First, here's a tip: if the quality or labeling speed is low, check the control tasks. Perhaps they contain incorrect, outdated or unclear examples. Control tasks need special maintenance because the project's quality metrics and individual performers' quality depend on them. There are two best practices:

  • Get rid of old control tasks and replace them with new ones.
  • Check for suspicious control tasks where performers constantly make mistakes. The task may contain a mistake or a corresponding guideline may be unclear.
There is one more important feature of a control task set: if possible, classes should be represented in the control set in proportions similar to the classes in the general pool of tasks. Let's say you need to determine the type of accommodations on a hotel aggregator website: family, business, casual or luxury. Luxury accommodations make up just 10% of the main pool, but performers see them in every second control task. As a result, you will not be able to check whether the performers correctly mark the other types of accommodations, and you risk getting poor results with noisy data.

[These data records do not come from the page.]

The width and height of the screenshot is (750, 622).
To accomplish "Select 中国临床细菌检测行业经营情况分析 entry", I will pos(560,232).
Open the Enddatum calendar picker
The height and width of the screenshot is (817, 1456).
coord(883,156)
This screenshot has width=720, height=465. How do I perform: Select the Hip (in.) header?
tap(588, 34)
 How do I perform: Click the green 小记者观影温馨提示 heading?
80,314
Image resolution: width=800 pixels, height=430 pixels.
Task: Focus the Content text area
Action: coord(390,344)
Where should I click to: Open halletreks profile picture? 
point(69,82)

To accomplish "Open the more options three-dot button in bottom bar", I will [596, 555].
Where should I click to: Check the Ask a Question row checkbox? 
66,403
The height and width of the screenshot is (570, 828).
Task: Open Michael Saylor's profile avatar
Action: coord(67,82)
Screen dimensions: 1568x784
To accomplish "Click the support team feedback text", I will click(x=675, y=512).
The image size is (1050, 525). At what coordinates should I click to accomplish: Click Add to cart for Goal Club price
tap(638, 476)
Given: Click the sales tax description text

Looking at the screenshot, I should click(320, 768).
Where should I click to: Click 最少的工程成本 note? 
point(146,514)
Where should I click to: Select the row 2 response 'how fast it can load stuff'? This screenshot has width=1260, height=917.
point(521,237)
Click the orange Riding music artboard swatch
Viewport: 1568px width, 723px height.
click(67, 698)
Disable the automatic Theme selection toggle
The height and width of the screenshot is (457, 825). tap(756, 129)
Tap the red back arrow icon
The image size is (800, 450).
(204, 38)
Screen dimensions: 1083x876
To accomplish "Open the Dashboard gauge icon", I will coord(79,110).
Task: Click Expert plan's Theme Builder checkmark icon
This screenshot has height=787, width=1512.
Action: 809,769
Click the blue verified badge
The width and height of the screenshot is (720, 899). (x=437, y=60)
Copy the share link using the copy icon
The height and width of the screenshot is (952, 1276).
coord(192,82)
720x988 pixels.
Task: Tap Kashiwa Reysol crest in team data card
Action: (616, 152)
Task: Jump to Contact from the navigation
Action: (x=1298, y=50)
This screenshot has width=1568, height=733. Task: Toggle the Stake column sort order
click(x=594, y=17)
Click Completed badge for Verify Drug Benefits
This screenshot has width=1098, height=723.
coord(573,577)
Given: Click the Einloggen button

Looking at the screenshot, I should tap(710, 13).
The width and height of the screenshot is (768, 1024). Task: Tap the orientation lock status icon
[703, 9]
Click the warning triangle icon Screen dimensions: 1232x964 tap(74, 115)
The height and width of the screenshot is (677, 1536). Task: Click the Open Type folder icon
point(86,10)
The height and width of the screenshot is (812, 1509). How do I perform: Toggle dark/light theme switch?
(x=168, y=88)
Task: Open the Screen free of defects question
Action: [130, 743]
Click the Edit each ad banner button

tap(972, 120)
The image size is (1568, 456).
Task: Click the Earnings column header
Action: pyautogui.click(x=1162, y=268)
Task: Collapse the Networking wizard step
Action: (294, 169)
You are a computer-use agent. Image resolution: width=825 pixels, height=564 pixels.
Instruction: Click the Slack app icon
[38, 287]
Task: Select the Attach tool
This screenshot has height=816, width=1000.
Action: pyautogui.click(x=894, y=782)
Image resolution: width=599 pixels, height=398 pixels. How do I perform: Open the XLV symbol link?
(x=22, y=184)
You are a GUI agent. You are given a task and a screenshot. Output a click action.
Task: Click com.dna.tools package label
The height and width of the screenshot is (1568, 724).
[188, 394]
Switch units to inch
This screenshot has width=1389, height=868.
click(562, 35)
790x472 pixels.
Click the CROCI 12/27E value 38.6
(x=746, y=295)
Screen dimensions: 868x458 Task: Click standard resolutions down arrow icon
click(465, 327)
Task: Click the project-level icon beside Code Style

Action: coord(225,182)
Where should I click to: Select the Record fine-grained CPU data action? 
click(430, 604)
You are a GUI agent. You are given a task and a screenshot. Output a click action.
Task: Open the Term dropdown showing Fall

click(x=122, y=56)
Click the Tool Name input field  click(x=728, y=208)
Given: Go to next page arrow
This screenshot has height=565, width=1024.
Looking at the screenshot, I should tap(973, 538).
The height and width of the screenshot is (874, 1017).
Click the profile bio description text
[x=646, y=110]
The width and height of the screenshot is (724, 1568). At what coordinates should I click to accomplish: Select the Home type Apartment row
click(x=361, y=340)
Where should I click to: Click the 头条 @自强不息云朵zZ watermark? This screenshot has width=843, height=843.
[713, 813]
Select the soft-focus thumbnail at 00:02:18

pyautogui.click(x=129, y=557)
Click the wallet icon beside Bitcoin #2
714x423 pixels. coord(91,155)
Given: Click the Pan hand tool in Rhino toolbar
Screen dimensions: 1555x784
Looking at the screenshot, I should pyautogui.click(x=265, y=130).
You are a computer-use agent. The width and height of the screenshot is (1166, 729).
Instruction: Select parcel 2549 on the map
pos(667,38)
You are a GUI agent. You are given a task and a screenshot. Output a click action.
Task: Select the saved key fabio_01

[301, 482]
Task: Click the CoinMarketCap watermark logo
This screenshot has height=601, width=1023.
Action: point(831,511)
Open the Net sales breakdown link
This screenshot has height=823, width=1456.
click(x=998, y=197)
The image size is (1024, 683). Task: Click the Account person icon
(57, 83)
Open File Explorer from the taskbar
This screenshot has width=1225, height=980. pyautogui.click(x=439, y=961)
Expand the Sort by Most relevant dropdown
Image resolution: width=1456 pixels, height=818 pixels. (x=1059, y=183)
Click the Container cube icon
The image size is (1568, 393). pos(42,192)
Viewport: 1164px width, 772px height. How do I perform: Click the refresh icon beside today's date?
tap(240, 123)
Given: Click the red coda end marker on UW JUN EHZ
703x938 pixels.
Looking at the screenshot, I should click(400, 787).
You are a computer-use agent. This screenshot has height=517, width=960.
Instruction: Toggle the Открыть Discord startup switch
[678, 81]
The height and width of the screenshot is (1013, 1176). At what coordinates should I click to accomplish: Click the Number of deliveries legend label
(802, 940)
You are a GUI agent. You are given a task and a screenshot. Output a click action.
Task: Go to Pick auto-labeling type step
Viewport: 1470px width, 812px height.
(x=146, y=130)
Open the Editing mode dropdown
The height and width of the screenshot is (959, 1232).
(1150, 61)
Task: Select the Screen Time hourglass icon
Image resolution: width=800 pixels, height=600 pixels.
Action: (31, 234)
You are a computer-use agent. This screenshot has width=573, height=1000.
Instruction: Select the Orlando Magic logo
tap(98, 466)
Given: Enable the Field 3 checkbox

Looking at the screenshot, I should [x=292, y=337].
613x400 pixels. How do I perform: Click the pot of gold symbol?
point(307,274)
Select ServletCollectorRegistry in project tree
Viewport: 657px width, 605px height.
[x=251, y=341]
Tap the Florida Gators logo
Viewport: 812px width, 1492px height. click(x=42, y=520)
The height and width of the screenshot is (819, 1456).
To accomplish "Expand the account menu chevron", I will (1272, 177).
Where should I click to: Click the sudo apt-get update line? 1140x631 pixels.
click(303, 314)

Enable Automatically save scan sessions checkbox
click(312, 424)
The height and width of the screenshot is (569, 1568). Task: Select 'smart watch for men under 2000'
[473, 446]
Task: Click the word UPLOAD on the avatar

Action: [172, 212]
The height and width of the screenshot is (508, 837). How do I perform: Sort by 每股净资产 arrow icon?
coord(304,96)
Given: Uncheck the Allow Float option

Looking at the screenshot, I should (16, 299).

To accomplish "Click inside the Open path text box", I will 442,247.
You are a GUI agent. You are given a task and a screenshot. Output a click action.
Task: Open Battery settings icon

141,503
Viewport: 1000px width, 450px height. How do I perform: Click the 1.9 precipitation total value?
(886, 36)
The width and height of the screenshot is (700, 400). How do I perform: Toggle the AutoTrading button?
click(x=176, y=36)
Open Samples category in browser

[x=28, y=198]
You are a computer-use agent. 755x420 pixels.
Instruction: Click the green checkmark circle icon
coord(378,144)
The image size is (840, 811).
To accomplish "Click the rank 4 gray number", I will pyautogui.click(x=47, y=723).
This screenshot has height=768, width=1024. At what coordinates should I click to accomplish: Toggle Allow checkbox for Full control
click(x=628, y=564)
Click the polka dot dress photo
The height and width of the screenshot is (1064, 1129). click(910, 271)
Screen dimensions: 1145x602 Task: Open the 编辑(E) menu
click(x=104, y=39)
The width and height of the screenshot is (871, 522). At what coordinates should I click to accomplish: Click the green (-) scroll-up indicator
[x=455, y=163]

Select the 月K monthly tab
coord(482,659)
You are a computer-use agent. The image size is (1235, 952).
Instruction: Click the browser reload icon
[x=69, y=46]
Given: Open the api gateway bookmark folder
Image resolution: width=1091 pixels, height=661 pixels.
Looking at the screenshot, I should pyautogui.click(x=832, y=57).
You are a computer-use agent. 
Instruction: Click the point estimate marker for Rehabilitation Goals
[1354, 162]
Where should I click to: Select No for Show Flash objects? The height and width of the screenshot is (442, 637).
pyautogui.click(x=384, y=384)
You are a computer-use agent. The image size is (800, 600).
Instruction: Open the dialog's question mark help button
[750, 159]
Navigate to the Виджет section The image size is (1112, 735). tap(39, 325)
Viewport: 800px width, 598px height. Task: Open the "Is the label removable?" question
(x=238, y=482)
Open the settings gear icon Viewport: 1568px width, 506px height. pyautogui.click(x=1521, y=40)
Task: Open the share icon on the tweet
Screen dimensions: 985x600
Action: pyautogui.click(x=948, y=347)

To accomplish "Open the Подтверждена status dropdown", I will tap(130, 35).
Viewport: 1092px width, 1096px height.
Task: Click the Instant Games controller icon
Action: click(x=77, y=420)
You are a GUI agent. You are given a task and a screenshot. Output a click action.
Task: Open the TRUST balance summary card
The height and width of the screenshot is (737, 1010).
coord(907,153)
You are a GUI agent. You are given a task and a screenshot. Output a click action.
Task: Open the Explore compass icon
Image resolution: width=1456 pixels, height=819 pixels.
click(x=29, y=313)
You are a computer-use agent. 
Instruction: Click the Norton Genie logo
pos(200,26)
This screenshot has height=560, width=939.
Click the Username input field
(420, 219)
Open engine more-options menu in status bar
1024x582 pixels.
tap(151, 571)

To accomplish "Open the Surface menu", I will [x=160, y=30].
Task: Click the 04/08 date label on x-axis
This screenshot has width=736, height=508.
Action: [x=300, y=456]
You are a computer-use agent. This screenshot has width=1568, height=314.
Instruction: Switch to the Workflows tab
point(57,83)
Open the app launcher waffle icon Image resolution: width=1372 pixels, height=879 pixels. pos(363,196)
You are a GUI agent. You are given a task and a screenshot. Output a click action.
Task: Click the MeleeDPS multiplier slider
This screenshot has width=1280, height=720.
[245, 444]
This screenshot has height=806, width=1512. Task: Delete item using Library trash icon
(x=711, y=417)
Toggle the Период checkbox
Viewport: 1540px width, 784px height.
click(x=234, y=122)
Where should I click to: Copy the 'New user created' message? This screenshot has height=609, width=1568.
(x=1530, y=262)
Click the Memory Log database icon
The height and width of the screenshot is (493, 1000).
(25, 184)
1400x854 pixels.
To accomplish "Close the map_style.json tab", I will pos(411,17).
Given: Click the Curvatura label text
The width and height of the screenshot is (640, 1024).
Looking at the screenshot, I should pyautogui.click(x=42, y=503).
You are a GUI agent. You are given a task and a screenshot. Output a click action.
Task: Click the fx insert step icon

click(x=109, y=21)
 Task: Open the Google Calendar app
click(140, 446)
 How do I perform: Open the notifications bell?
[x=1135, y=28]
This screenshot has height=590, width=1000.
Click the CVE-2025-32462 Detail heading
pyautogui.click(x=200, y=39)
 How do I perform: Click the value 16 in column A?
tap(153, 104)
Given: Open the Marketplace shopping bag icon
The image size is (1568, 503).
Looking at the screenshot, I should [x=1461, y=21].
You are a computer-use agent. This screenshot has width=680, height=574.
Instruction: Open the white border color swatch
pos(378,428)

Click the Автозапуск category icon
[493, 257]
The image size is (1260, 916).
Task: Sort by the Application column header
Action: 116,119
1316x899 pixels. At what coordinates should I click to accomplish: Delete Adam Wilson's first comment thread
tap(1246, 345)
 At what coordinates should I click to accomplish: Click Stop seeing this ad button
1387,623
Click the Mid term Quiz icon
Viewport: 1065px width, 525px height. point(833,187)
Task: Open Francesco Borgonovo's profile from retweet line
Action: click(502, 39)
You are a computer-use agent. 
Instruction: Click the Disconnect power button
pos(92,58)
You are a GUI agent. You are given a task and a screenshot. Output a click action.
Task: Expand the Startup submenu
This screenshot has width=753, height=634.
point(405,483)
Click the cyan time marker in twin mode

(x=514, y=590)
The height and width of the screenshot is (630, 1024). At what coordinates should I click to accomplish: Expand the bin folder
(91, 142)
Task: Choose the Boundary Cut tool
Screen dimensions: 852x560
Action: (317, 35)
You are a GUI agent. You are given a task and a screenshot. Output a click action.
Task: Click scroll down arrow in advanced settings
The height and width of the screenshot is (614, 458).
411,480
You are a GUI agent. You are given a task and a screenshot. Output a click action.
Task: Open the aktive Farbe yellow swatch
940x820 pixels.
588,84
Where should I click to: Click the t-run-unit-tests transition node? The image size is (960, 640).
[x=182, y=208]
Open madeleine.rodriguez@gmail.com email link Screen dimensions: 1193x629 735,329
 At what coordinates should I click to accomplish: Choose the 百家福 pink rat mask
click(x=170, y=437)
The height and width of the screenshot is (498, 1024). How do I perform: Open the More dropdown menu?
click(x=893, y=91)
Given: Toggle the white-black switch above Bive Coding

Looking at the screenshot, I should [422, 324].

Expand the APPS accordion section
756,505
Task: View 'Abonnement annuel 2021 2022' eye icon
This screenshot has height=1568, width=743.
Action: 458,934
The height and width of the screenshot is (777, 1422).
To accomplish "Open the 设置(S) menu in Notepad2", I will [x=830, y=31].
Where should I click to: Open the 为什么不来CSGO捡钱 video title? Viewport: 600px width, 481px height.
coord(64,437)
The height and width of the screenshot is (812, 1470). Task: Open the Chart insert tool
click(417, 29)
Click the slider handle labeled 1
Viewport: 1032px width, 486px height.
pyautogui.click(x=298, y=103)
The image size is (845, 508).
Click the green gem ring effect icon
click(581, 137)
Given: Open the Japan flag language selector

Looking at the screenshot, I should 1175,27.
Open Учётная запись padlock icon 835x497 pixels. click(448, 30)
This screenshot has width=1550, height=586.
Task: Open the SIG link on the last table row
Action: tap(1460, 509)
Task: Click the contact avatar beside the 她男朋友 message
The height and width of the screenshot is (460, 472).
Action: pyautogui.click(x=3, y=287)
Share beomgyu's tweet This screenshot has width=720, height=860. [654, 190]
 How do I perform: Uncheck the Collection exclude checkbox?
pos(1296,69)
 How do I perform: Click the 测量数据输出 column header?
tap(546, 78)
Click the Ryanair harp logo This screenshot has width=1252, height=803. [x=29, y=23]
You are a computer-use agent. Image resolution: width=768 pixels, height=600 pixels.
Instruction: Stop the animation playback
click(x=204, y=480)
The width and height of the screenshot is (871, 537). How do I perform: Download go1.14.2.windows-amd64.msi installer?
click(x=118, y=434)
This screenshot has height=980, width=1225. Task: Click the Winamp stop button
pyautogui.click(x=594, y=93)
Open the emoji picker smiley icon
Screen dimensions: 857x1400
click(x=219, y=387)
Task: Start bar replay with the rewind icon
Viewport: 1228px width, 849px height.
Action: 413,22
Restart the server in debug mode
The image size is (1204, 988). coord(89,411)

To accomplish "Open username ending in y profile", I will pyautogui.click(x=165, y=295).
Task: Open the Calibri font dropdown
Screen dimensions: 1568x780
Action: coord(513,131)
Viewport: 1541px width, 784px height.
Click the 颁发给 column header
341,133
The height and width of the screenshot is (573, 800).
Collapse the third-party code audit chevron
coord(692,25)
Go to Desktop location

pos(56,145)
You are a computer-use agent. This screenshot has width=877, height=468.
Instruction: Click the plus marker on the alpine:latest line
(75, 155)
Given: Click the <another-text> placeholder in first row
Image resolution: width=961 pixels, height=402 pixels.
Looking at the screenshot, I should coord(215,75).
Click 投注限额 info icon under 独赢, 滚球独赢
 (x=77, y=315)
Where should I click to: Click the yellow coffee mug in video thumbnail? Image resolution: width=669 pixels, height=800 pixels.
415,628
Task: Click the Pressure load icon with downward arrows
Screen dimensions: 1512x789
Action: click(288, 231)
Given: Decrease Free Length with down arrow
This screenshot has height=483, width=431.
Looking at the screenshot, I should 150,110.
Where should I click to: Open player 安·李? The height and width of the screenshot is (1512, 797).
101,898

Asynchronous quality control

Synchronous quality control methods are only applicable to tasks where there's a single correct answer. But not all crowd tasks are like that: some demand a creative approach or content processing and can have a variety of correct solutions. Tasks like these can be checked via assignment review. There are two possible ways to review a task:
  • The review can be done by someone on the requester's side. A crowdsourcing platform may even have this option in its UI. But this is only a viable option for very small data volumes (or for requesters with unlimited resources).
  • Other crowd performers can do the review. This requires starting a new project using marked data that is transferred from the first project and asking performers whether the task was completed correctly. After verification, incorrect tasks are transferred back for evaluation, payments for correctly completed tasks is sent to the performers, and performer quality can be determined.
See the Requester's Guide for a step-by-step description of assignment review settings.
Using all data about performers' individual quality and their approach to certain tasks can become a basis for smart quality enhancement via smart aggregation.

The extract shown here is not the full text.